Вероятно, было бы более справедливо говорить об эффекте поколения, хотя нас еще слишком мало, чтобы его ощутить. Мы появились на свет после войны, имея позади себя сначала черные, а затем красные лагеря, внизу — голод, над нашими головами — ядерный апокалипсис, а впереди — глобальное разрушение планеты. Нам действительно трудно отрицать эффекты масштаба, но еще труднее непоколебимо верить в несомненные добродетели политических, медицинских, научных или экономических революций. И тем не менее мы рождены среди наук, мы знали только мир и процветание и мы любим — надо ли в этом признаться? — технику и объекты потребления, к которым философы и моралисты предыдущих поколений рекомендовали относиться с презрением. Для нас техника не является новой, она не является нововременной в банальном смысле этого слова, но она всегда составляет наш мир. Наше поколение усвоило, интегрировало, гуманизировало ее в большей степени, чем предыдущие поколения. Поскольку мы первые, кто больше не верит ни в добродетели, ни в опасности, которые несут с собой наука и техника, кто разделяет их пороки и добродетели, не видя в них ни неба, ни ада, — нам, вероятно, легче искать их основания, не апеллируя ни к бремени белого человека, ни к фатальности капитализма, ни к судьбе Европы, ни к истории Бытия, ни к универсальной рациональности. Возможно, сегодня легче отказаться от веры в нашу собственную инаковость. Мы являемся не экзотичными, но самыми обычными. Следовательно, и другие тоже не являются экзотичными. Они подобны нам, они никогда не переставали быть нашими братьями. Не будем добавлять к нашим уже совершенным преступлениям еще и веру в то, что мы радикально отличаемся от всех остальных.
Изобилие трансцендентности
Если мы больше не являемся полностью нововременными, если мы также не являемся донововременными, то на каком основании мы собираемся осуществить сопоставление коллективов? Как мы теперь знаем, нам необходимо дополнить официальную Конституцию официальным признанием медиации. Когда мы сравнивали Конституцию с культурами, описанными асимметричными антропологиями прошлого, мы приходили только к релятивизму и невозможной модернизации. Если, напротив, мы сопоставим работу коллективов по переводу, то сделаем возможной симметричную антропологию и устраним ложные проблемы абсолютного релятивизма. Но мы также лишим себя ресурсов, разработанных нововременными: социальное, природа, дискурс, не говоря уже об отграниченном Боге. Это последняя трудность релятивизма: теперь, когда сравнение стало возможным, в какое общее пространство окажутся равно погруженными все коллективы, производители природы и обществ?

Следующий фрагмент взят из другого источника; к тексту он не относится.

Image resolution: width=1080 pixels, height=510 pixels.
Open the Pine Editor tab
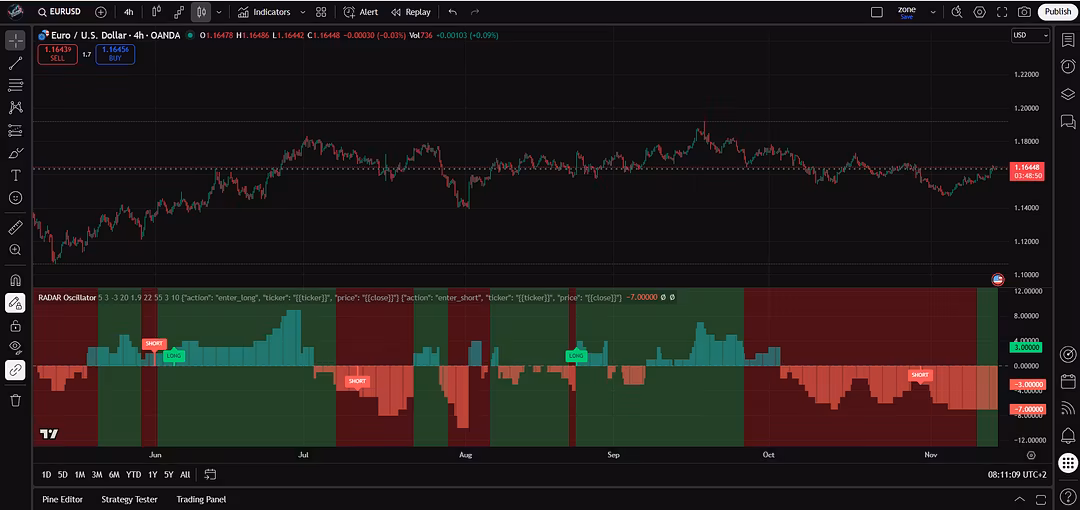(62, 499)

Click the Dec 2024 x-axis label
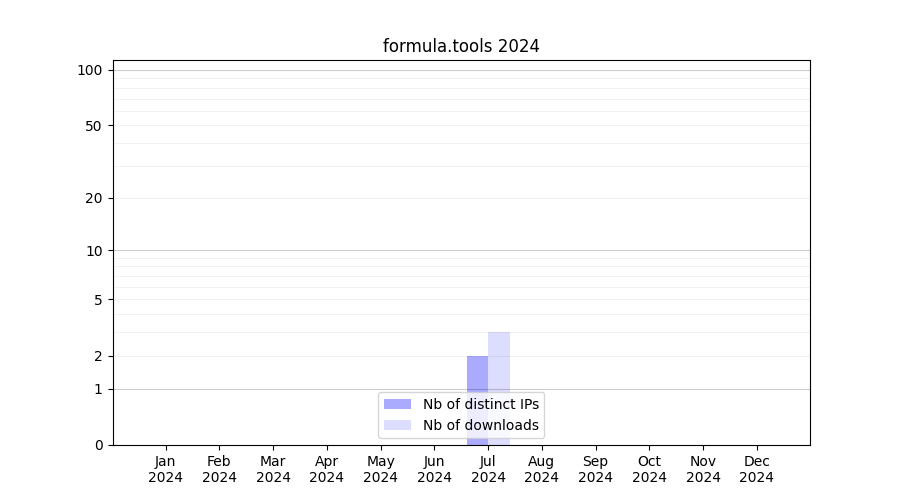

Располагаются ли они в природе? Нет, конечно, поскольку это внешняя, гладкая, трансцендентная природа является относительным и запоздалым следствием коллективного производства. Находятся ли они в обществе? Тоже нет, поскольку они являются всего лишь артефактом, симметричным природе, тем, что остается, когда изымаются все объекты и когда производится таинственная трансцендентность Левиафана. Может быть, тогда они находятся в языке? Это невозможно, поскольку дискурс — это еще один артефакт, обладающий смыслом лишь тогда, когда внешняя реальность референта и социальный контекст выносятся за скобки. Находятся ли они в Боге? Это маловероятно, поскольку метафизическая сущность, которая носит это имя, всего лишь занимает место далекого судии, так, чтобы удерживать на как можно большем расстоянии две симметричные инстанции — природу и общество. Находятся ли они в Бытии? Это еще менее возможно, поскольку в силу удивительного парадокса мысль о Бытии сама стала тем, что остается, когда любая наука, любая техника, любое общество, любая история, любой язык, любая теология отданы на откуп простой метафизике, чистому экспансионизму сущего. Натурализация, социализация, дискурсивизация, дивинизация, онтологизация — все эти «-изации» являются в равной степени невозможными. Ни одна из них не образует общего основания, на котором полагались бы коллективы, ставшие сопоставимыми. Нет, мы не впадаем из одной крайности в другую — из природы в социальное, из социального в дискурс, из дискурса в Бога, из Бога в Бытие. Эти инстанции имеют конституционную функцию лишь при условии сохранения своего различия. Ни одна из них не может покрыть, наполнить, включить в себя другие, ни одна из них не может служить для описания работы медиации или перевода.